**SUPPLIED DATA:**
+++++
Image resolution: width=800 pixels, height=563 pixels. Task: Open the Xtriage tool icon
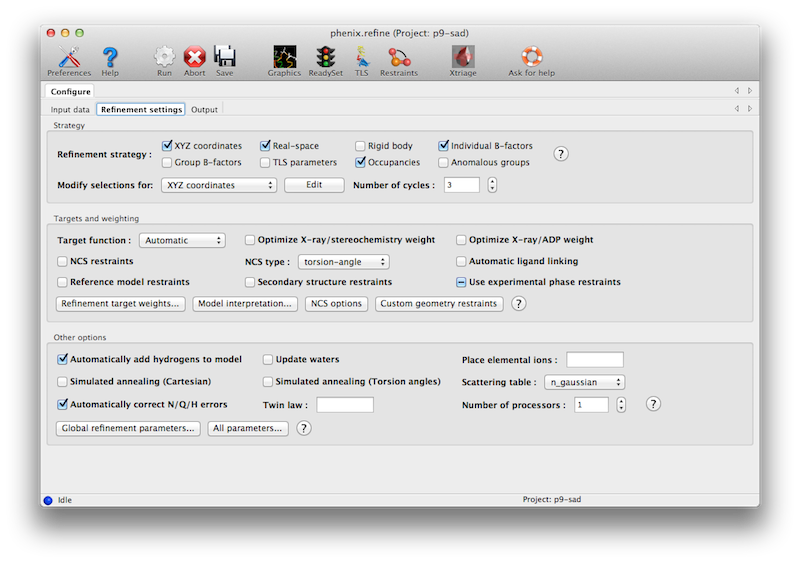[462, 58]
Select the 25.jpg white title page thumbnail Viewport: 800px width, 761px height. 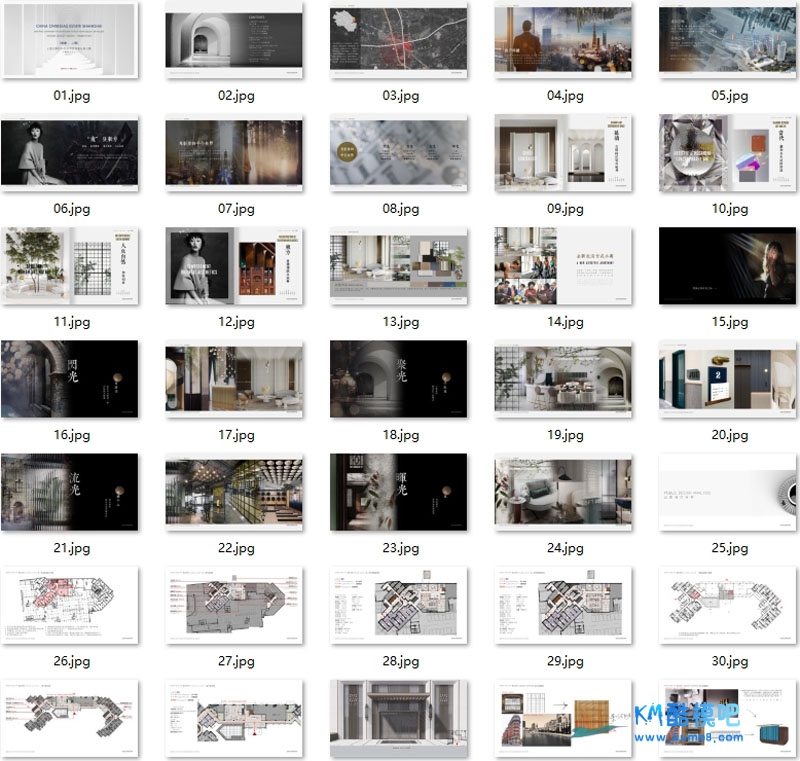(x=727, y=493)
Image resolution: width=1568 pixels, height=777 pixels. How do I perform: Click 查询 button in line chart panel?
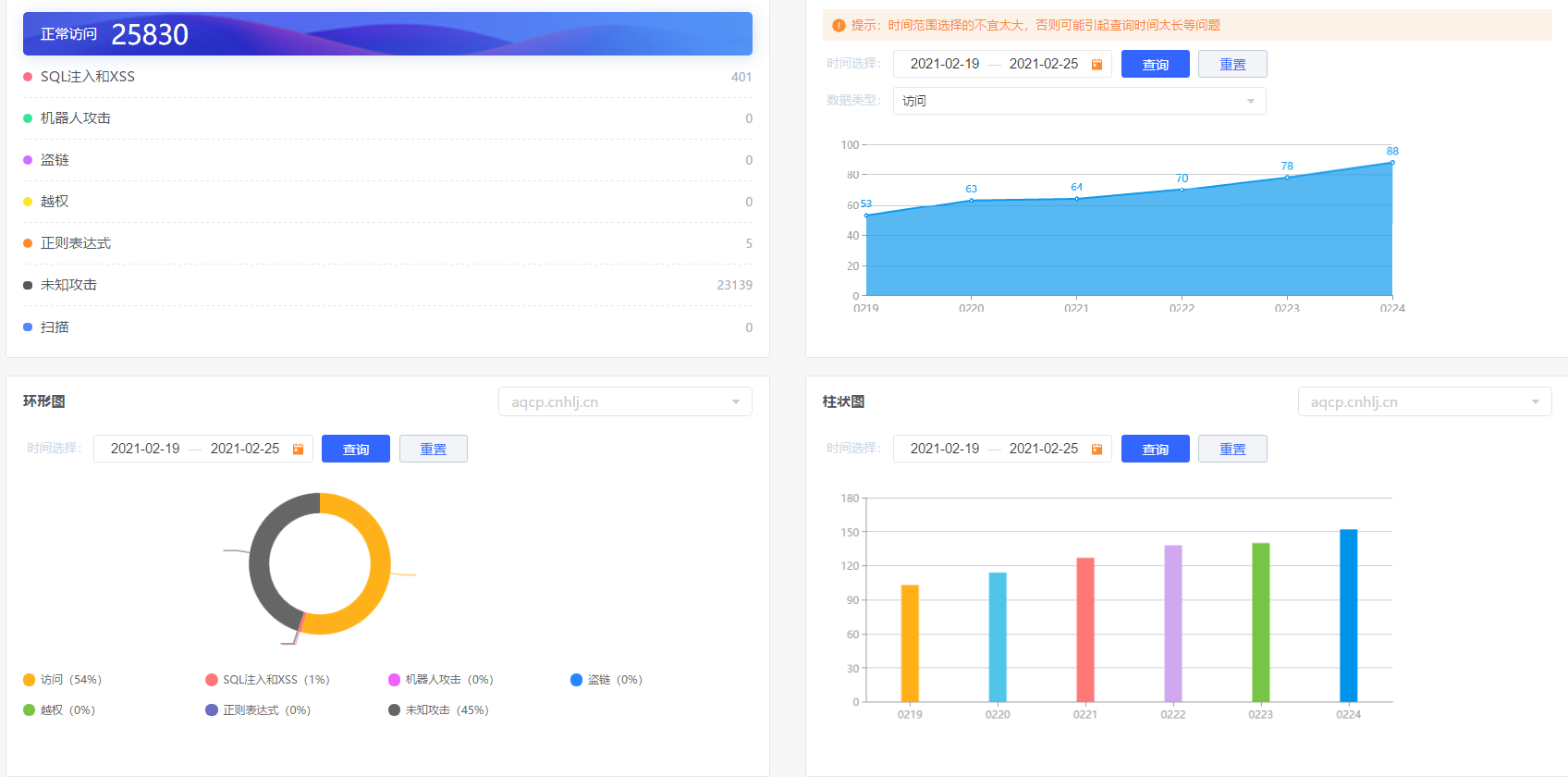1155,64
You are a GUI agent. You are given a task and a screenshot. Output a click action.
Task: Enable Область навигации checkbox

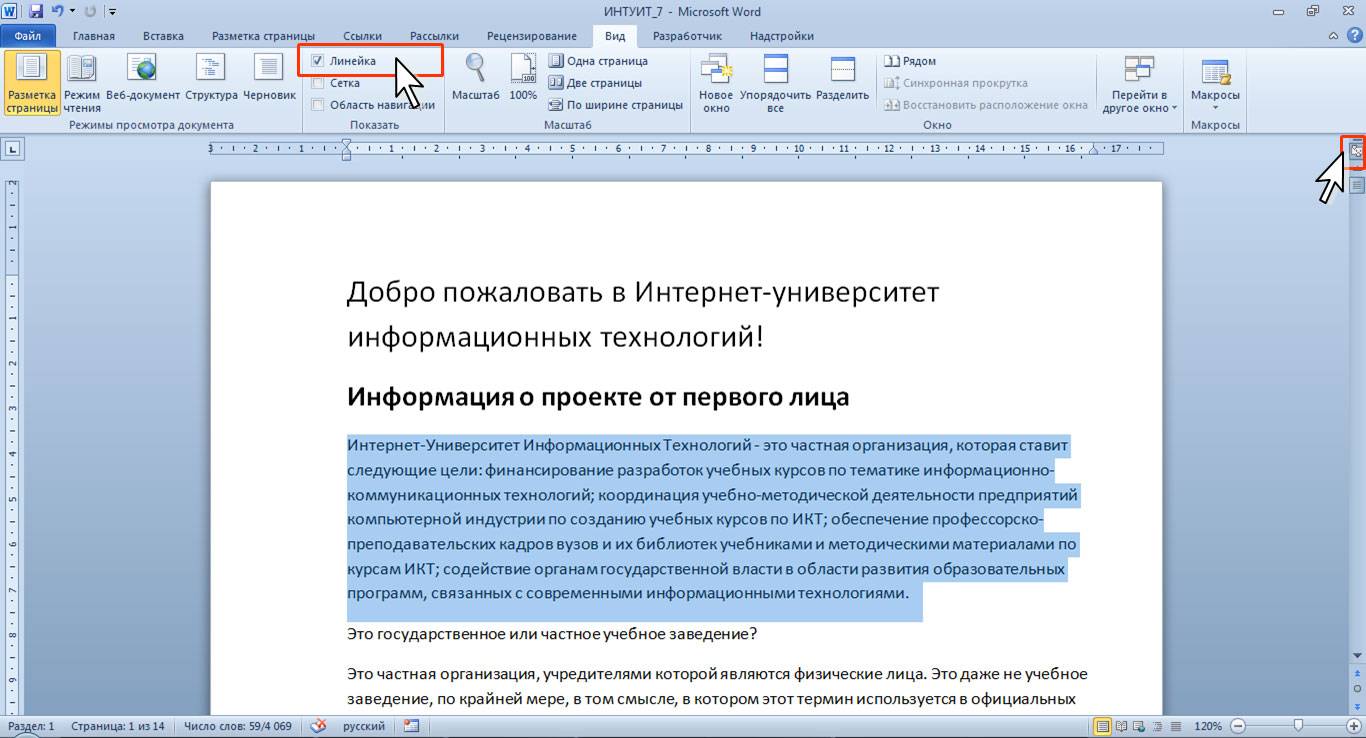pos(318,104)
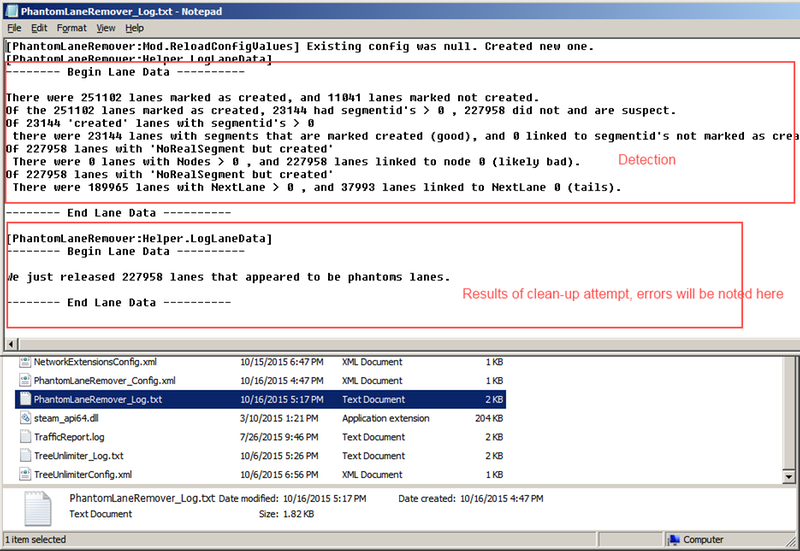
Task: Click the TrafficReport.log file icon
Action: [x=24, y=437]
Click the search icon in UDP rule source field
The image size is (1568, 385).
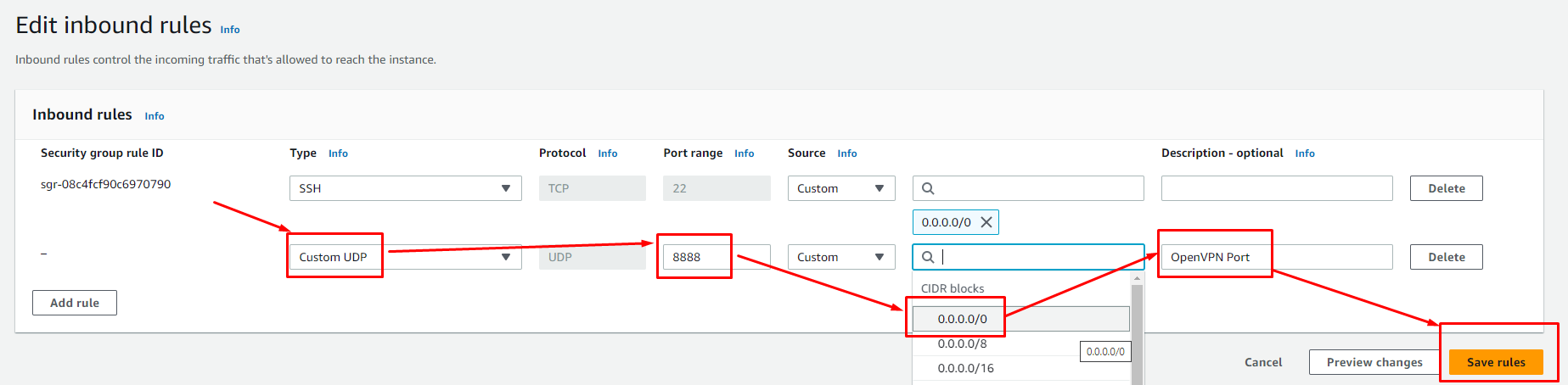click(928, 257)
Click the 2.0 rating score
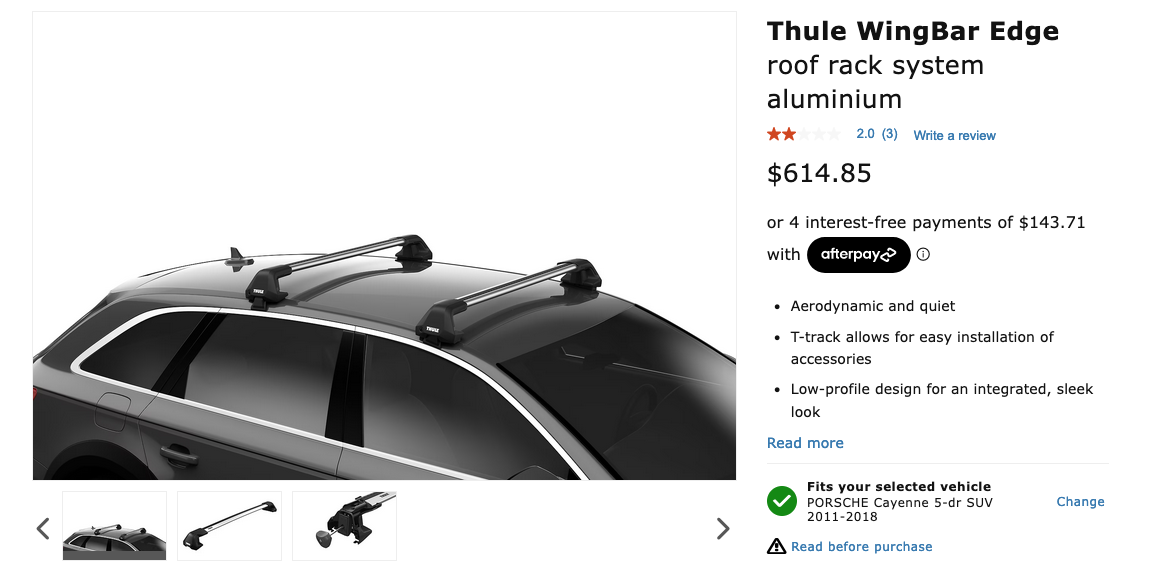Image resolution: width=1161 pixels, height=563 pixels. (x=865, y=134)
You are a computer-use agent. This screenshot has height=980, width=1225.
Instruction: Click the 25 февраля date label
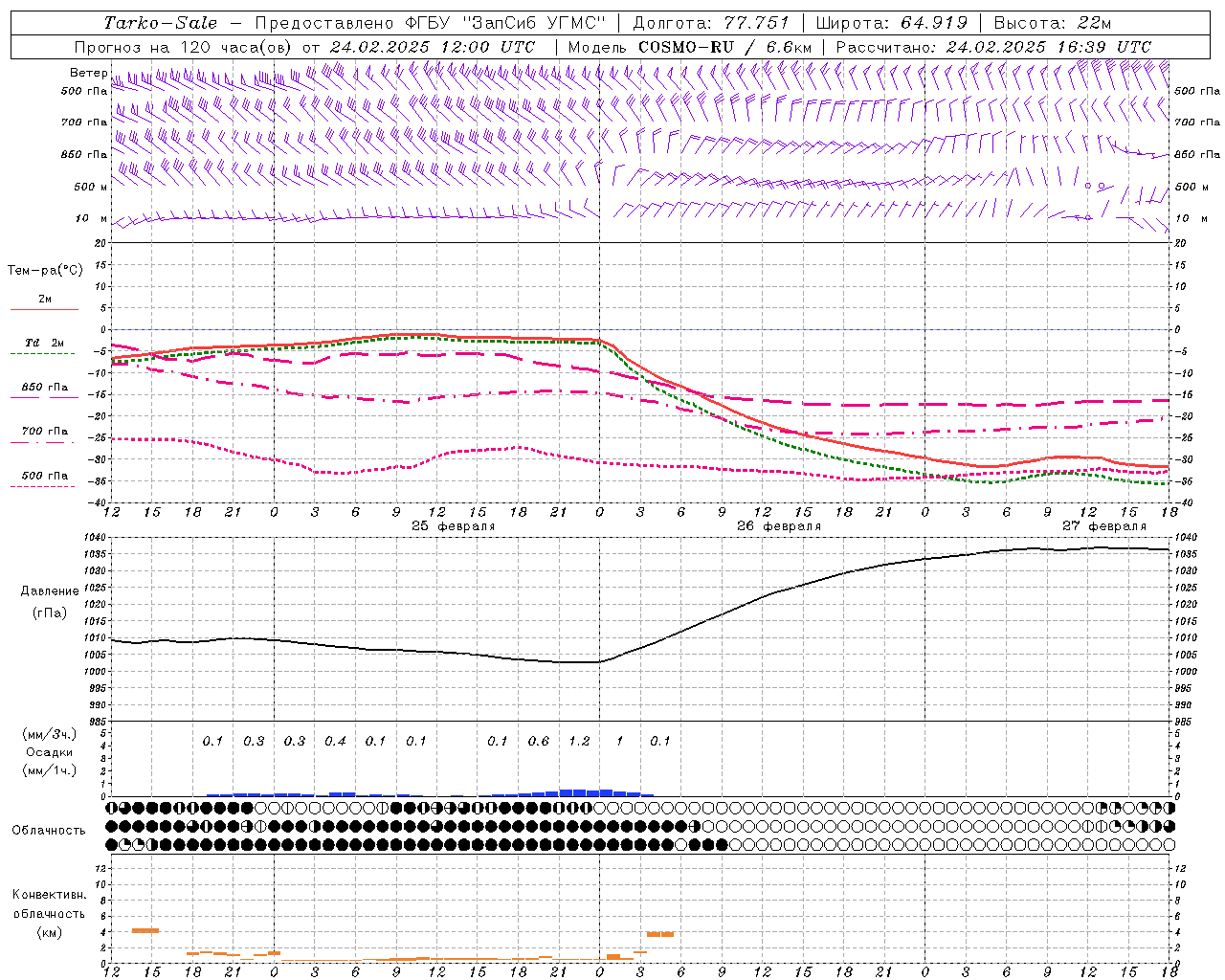pos(453,526)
+++++
**WORK ITEM:** Transcribe the lines that run from the line bearing "Click the 2.0 rating score" through the last line of the data. Keep the wording exact and leave out every picture.

**ANSWER SPACE:**
Click the 2.0 rating score
Image resolution: width=1161 pixels, height=563 pixels. (x=865, y=134)
You are a computer-use agent. This screenshot has height=980, width=1225.
Instruction: Click the 25 февраля date label
pos(453,526)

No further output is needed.